Problem statement

Part of your team is hard at work developing a new feature in another branch. They’ve been working on the branch for several days now, and they’ve been committing changes every hour or so. Something comes up, and you need to add some of the code from that branch back into your mainline development branch. (For this example, we’ll assume mainline development occurs in the master branch.) You’re not ready to merge the entire feature branch into master just yet. The code you need to grab is isolated to a handful of files, and those files don’t yet exist in the master branch.

Buckets o’ fail

This seems like it should be a simple enough task, so we start rummaging through our Git toolbox looking for just the right instrument.

Idea, the first. Isn’t this exactly what git cherry-pick is made for? Not so fast. The team has made numerous commits to the files in question. git cherry-pick wants to merge a commit - not a file - from one branch into another branch. We don’t want to have to track down all the commits related to these files. We just want to grab these files in their current state in the feature branch and drop them into the master branch. We could hunt down the last commit to each of these files and feed that information to git cherry-pick, but that still seems like more work than ought to be necessary.

Idea, the second. How ‘bout git merge --interactive? Sorry. That’s not actually a thing. You’re thinking of git add --interactive (which won’t work for our purposes either). Nice try though.

Idea, the third. Maybe we can just merge the whole branch using --squash, keep the files we want, and throw away the rest. Um, yeah, that would work. Eventually. But we want to be done with this task in ten seconds, not ten minutes.
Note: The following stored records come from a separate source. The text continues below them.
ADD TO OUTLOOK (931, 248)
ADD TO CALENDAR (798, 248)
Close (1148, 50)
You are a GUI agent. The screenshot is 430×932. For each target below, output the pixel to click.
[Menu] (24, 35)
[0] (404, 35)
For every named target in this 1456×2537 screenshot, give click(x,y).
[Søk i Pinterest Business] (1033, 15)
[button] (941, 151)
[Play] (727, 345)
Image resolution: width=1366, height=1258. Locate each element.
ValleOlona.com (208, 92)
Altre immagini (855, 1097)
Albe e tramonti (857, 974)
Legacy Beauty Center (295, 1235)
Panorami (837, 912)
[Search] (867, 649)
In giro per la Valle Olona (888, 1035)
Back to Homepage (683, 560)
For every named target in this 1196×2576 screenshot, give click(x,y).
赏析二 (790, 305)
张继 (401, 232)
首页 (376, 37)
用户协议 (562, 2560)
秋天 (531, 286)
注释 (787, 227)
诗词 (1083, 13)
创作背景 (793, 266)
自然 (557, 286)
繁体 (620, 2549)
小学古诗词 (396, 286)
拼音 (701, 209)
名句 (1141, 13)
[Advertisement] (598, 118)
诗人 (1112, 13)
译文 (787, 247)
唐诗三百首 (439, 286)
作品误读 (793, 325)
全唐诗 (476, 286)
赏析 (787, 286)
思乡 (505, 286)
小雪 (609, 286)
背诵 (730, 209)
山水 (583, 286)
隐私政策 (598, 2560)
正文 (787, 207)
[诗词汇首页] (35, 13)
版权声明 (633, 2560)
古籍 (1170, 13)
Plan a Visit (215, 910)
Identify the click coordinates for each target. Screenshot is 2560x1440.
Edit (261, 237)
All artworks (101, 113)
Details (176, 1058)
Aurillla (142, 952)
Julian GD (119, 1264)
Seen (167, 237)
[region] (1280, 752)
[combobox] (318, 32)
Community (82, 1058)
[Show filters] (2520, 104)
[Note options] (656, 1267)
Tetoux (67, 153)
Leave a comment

Idea, the fourth. When in doubt, pull out the brute force approach? Surely we can just check out the feature branch, copy the files we need to a directory outside the repo, checkout the master branch, and then paste the files back in place. Ouch! Yeah. Maybe, but I think we might have our Git license revoked if we resort to such a hack.

The simplest thing that could possibly work

As it turns out, we’re trying too hard. Our good friend git checkout is the right tool for the job.

git checkout source_branch <paths>...

We can simply give git checkout the name of the feature branch1 and the paths to the specific files that we want to add to our master branch.

$ git branch
* master
  twitter_integration

$ git checkout twitter_integration app/models/avatar.rb db/migrate/20090223104419_create_avatars.rb test/unit/models/avatar_test.rb test/functional/models/avatar_test.rb

$ git status
# On branch master
# Changes to be committed:
#   (use "git reset HEAD <file>..." to unstage)
#
#	new file:   app/models/avatar.rb
#	new file:   db/migrate/20090223104419_create_avatars.rb
#	new file:   test/functional/models/avatar_test.rb
#	new file:   test/unit/models/avatar_test.rb

$ git commit -m "'Merge' avatar code from 'twitter_integration' branch"
[master]: created 4d3e37b: "'Merge' avatar code from 'twitter_integration' branch"
4 files changed, 72 insertions(+), 0 deletions(-)
create mode 100644 app/models/avatar.rb
create mode 100644 db/migrate/20090223104419_create_avatars.rb
create mode 100644 test/functional/models/avatar_test.rb
create mode 100644 test/unit/models/avatar_test.rb

Boom. Roasted.

Notes

  1. git checkout actually accepts any tree-ish here. So you’re not limited to grabbing code from the current tip of a branch; if needed, you can also check out files using a tag or the SHA for a past commit.